In January, the TTC, along with the city and Toronto police, announced there would be a temporary increase in police patrols and presence in the transit system in response to a rise of violence against both TTC customers and employees. 

Toronto police previously said it would have at least 80 officers within the transit system daily staffed with the help of callback shifts, which are shifts filled by off-duty officers in an overtime capacity. 

READ MORE: Toronto police increasing presence on TTC amid rise in violent attacks

The city also added 50 more security guards to the TTC, as well as 20 community safety ambassadors.

On Monday, police announced it would be modifying its approach by returning to primarily deploying on-duty officers in the transit system and incorporating those proactive patrols within regular operational work. Additional support with police callback shifts will resume if necessary, police said. 

“Deployment of police officers remains intelligence-led and the number of officers in the system will vary based on time of day, occurrences and issues identified by the TTC and TPS divisions. Additionally, TPS continues to respond to all calls for service and provide emergency response,” police said in a news release Monday. 

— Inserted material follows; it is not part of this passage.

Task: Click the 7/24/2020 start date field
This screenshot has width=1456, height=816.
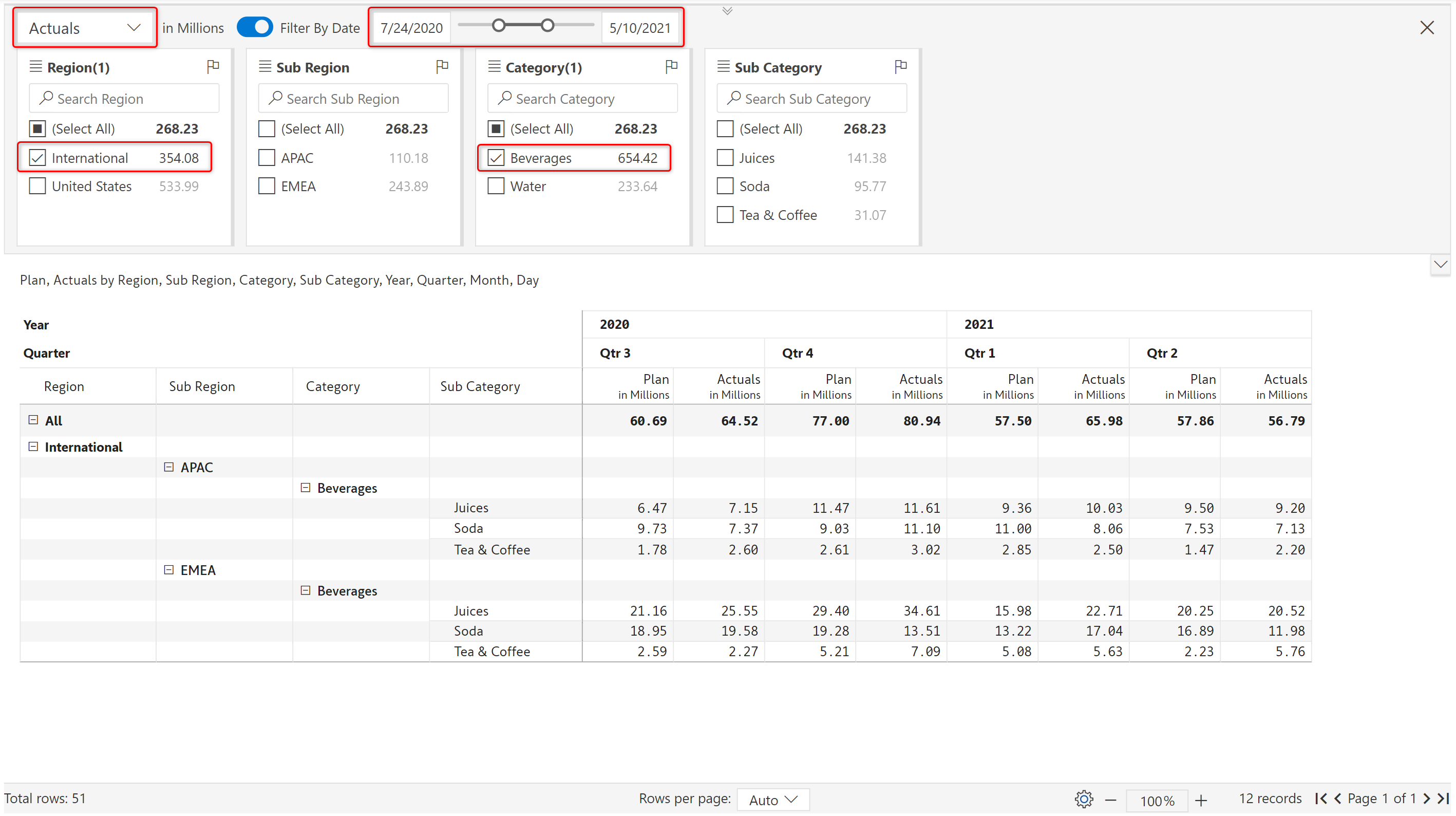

Chief Myron Demkiw said police will remain visible in the transit system and will continue to respond to emergencies and calls for service. 

“Police officers will patrol during the periods that typically generate the most calls for service, where there is a high volume of ridership with times and locations fluctuating based on our intelligence, including the number of calls for police service and information provided by the TTC,” he said in a statement. 

READ MORE: EXCLUSIVE: ‘Deeply concerning’ images show how Toronto’s most vulnerable use the TTC as their last resort

Since the enhanced security measures were implemented, police said officers made more than 314 arrests, including an arrest and firearm seizure at Pioneer Village subway station, the arrest of one person following an unprovoked attack on the Spadina streetcar, and two assault with a weapon incidents.

READ MORE: ‘Harsher penalties needed’: TTC workers calling for more safety measures amid a rash of violent attacks

Officers also provided more than 220 referrals to individuals needing help in accessing social assistance supports, including shelter, food, and mental health services, according to the news release. 

The decision to deploy more officers to the transit system was not well received by everyone. 

Shortly after the decision was made, a group of councillors issued a letter to former Mayor John Tory questioning if other alternatives were considered. 

Tory responded to the letter tweeting, “It’s disappointing that some councillors would rather play politics than work together on immediate and long-term solutions to violence and crime.”